Exercise> Up through the line that contains "上下板机 (119, 366)", retype the entries exactly, beginning at the very first line.

Input data>
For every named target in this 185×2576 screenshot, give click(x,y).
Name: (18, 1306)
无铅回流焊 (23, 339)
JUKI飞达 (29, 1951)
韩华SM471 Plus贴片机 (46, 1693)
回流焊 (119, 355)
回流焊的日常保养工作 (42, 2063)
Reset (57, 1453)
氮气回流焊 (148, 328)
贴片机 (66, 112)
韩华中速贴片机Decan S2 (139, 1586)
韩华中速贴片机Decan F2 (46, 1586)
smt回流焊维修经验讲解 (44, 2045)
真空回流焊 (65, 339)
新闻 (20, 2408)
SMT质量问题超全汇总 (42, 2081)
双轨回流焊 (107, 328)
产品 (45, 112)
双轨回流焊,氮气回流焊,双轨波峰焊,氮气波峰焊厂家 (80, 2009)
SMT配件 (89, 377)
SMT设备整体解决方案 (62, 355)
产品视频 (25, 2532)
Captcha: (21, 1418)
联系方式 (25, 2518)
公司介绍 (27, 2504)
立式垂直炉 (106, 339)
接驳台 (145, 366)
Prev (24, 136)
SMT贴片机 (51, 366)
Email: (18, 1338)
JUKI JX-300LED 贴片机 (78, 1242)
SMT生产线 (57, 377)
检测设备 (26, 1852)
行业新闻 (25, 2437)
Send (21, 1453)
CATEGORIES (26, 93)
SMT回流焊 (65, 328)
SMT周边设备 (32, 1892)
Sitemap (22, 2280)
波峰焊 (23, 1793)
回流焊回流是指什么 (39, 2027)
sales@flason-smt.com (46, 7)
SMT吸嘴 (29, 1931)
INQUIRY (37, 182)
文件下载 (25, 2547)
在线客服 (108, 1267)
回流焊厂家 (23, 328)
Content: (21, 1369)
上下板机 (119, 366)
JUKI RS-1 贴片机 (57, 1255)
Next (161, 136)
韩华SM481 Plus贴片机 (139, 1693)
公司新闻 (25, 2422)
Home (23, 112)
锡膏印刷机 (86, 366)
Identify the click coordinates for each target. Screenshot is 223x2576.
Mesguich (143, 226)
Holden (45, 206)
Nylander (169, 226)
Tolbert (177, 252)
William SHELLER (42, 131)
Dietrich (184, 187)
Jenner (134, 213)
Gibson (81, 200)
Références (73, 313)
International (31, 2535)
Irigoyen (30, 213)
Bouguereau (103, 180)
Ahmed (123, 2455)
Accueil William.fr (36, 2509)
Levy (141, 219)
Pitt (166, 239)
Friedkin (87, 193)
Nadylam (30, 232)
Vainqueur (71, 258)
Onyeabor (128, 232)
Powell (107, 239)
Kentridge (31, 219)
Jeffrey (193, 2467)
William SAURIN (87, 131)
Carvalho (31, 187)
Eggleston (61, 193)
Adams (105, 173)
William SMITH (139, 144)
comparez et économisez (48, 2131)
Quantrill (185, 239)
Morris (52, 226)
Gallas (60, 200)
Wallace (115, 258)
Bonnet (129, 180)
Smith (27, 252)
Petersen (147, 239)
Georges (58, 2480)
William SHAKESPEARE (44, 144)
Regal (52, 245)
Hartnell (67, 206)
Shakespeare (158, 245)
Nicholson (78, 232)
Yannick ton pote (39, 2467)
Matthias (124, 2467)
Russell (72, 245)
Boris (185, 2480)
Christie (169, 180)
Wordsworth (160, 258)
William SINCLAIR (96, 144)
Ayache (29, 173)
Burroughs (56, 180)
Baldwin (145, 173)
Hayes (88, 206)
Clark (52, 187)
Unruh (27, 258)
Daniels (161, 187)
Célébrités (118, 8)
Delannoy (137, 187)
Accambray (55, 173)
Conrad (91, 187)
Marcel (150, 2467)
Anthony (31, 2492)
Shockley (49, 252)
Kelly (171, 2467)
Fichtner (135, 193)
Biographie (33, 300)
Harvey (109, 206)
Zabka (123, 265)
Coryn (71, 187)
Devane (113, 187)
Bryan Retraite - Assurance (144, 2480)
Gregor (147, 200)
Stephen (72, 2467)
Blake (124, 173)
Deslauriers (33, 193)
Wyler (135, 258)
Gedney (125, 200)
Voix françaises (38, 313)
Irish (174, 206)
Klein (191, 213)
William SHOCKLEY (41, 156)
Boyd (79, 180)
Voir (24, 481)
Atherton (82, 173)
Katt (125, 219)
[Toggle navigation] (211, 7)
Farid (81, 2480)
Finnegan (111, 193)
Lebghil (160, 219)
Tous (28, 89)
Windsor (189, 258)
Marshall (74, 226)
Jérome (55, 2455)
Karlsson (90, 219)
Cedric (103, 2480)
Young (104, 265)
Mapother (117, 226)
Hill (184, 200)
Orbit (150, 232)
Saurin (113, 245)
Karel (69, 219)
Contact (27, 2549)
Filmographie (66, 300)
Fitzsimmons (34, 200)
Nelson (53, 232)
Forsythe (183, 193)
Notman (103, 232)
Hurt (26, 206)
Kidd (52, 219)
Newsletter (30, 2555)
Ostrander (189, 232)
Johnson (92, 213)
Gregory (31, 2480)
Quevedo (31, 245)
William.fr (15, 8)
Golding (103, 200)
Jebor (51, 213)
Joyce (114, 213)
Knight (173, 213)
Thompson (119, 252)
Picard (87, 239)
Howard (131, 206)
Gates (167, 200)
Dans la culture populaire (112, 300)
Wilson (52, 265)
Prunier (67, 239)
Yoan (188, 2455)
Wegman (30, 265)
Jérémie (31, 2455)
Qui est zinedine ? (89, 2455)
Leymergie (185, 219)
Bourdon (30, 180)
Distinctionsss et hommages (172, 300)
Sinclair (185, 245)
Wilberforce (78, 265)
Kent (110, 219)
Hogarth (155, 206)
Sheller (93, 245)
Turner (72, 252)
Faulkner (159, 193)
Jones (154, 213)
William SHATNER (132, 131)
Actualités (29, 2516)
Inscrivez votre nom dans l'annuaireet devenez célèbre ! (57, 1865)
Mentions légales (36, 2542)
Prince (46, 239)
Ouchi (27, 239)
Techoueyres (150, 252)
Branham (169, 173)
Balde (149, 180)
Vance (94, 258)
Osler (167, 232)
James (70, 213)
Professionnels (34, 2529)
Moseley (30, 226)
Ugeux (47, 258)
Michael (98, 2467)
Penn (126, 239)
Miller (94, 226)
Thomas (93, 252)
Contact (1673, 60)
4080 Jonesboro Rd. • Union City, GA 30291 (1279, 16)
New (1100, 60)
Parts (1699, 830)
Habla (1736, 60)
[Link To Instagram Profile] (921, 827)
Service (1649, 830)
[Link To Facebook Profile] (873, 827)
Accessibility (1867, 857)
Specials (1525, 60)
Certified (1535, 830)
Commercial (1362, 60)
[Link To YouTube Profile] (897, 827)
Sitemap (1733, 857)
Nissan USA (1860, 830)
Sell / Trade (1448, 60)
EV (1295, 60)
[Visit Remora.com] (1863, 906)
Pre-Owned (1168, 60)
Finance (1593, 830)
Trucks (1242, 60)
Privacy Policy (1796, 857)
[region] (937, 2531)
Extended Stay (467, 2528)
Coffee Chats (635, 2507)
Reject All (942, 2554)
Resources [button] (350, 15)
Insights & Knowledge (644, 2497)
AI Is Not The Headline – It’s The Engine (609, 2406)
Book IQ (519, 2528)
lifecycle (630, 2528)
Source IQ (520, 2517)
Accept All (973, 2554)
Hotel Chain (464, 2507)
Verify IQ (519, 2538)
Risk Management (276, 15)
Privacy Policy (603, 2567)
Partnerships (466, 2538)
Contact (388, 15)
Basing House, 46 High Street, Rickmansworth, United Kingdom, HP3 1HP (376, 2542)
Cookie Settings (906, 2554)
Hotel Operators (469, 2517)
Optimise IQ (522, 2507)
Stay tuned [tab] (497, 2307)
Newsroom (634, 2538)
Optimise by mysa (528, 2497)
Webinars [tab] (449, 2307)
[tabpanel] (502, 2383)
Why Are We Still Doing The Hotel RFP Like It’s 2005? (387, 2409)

Answer section>
For every named target in this 185×2576 screenshot, give click(x,y).
Name: (18, 1306)
无铅回流焊 (23, 339)
JUKI飞达 (29, 1951)
韩华SM471 Plus贴片机 (46, 1693)
回流焊 (119, 355)
回流焊的日常保养工作 (42, 2063)
Reset (57, 1453)
氮气回流焊 (148, 328)
贴片机 (66, 112)
韩华中速贴片机Decan S2 (139, 1586)
韩华中速贴片机Decan F2 (46, 1586)
smt回流焊维修经验讲解 (44, 2045)
真空回流焊 (65, 339)
新闻 (20, 2408)
SMT质量问题超全汇总 (42, 2081)
双轨回流焊 (107, 328)
产品 (45, 112)
双轨回流焊,氮气回流焊,双轨波峰焊,氮气波峰焊厂家 (80, 2009)
SMT配件 (89, 377)
SMT设备整体解决方案 (62, 355)
产品视频 (25, 2532)
Captcha: (21, 1418)
联系方式 (25, 2518)
公司介绍 (27, 2504)
立式垂直炉 (106, 339)
接驳台 (145, 366)
Prev (24, 136)
SMT贴片机 (51, 366)
Email: (18, 1338)
JUKI JX-300LED 贴片机 (78, 1242)
SMT生产线 (57, 377)
检测设备 (26, 1852)
行业新闻 (25, 2437)
Send (21, 1453)
CATEGORIES (26, 93)
SMT回流焊 (65, 328)
SMT周边设备 (32, 1892)
Sitemap (22, 2280)
波峰焊 (23, 1793)
回流焊回流是指什么 (39, 2027)
sales@flason-smt.com (46, 7)
SMT吸嘴 (29, 1931)
INQUIRY (37, 182)
文件下载 (25, 2547)
在线客服 (108, 1267)
回流焊厂家 (23, 328)
Content: (21, 1369)
上下板机 (119, 366)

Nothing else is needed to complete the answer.